- Work order
Each line of the entries, from the first to the line containing "You are a computer-use agent. The", is to be transcribed exactly as it stands; include no other lines.

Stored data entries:
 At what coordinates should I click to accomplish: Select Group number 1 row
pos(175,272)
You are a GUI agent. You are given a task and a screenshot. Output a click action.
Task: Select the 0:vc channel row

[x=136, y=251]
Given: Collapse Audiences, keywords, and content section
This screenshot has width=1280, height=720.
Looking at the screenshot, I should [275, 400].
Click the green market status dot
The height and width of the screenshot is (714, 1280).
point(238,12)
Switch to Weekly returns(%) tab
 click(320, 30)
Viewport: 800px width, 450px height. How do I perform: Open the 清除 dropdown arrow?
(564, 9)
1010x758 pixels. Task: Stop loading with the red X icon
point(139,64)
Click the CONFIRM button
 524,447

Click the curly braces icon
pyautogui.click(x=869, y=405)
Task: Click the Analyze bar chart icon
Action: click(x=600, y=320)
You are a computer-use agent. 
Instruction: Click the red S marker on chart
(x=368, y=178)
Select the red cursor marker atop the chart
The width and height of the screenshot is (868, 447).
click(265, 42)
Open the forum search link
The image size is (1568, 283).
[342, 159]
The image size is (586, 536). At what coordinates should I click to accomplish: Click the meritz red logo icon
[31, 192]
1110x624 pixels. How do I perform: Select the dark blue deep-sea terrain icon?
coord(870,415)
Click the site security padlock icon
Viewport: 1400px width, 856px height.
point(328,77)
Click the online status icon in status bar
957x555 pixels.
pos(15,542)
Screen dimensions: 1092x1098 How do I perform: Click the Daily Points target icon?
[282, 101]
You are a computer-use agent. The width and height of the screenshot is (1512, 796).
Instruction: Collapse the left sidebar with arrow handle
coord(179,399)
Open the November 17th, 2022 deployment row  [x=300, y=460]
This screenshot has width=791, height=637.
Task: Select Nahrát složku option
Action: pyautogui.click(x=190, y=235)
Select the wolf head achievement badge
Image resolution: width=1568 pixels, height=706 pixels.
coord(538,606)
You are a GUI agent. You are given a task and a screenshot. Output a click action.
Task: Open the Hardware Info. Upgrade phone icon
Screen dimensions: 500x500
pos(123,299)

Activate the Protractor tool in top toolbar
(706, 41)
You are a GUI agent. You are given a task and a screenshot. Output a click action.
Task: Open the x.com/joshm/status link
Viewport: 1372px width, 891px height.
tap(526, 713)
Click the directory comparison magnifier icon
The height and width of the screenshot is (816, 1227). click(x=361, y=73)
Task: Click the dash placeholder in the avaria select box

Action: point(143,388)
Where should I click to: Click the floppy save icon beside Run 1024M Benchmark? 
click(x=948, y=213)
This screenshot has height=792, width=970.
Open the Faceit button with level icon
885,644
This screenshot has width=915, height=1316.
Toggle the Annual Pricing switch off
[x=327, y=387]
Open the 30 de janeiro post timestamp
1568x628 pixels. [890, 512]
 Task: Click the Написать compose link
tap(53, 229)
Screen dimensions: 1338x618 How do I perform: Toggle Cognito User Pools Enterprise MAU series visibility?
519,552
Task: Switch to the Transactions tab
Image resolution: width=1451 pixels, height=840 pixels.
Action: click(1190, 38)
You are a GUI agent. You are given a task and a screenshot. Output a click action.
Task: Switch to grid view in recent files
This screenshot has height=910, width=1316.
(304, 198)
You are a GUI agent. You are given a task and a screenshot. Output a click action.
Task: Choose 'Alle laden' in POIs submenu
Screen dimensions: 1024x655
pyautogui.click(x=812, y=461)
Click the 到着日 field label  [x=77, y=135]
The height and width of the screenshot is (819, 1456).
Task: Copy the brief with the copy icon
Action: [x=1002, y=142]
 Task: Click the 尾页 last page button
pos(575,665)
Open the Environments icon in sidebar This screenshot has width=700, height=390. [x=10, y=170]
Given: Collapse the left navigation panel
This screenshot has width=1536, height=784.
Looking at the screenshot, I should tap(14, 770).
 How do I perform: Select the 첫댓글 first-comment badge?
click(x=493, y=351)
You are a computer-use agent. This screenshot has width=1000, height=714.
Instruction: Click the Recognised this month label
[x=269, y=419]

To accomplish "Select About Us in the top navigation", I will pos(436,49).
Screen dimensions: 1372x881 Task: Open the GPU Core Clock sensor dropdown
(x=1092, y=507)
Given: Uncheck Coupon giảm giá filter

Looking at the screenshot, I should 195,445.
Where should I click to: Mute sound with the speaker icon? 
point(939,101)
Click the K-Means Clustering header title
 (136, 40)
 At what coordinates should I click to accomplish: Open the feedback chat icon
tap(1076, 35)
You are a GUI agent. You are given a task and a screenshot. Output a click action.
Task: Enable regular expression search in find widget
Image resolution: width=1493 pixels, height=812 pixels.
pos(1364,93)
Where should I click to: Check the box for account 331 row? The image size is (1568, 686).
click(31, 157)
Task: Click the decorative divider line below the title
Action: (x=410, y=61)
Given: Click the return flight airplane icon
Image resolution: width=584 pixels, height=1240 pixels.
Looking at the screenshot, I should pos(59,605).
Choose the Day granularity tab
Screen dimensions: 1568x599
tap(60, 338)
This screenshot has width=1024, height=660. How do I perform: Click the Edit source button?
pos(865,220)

- Written response
 At what coordinates should I click to accomplish: Select Group number 1 row
pos(175,272)
You are a GUI agent. You are given a task and a screenshot. Output a click action.
Task: Select the 0:vc channel row

[x=136, y=251]
Given: Collapse Audiences, keywords, and content section
This screenshot has width=1280, height=720.
Looking at the screenshot, I should [275, 400].
Click the green market status dot
The height and width of the screenshot is (714, 1280).
point(238,12)
Switch to Weekly returns(%) tab
 click(320, 30)
Viewport: 800px width, 450px height. How do I perform: Open the 清除 dropdown arrow?
(564, 9)
1010x758 pixels. Task: Stop loading with the red X icon
point(139,64)
Click the CONFIRM button
 524,447

Click the curly braces icon
pyautogui.click(x=869, y=405)
Task: Click the Analyze bar chart icon
Action: click(x=600, y=320)
You are a computer-use agent. 
Instruction: Click the red S marker on chart
(x=368, y=178)
Select the red cursor marker atop the chart
The width and height of the screenshot is (868, 447).
click(265, 42)
Open the forum search link
The image size is (1568, 283).
[342, 159]
The image size is (586, 536). At what coordinates should I click to accomplish: Click the meritz red logo icon
[31, 192]
1110x624 pixels. How do I perform: Select the dark blue deep-sea terrain icon?
coord(870,415)
Click the site security padlock icon
Viewport: 1400px width, 856px height.
point(328,77)
Click the online status icon in status bar
957x555 pixels.
pos(15,542)
Screen dimensions: 1092x1098 How do I perform: Click the Daily Points target icon?
[282, 101]
You are a computer-use agent. The width and height of the screenshot is (1512, 796).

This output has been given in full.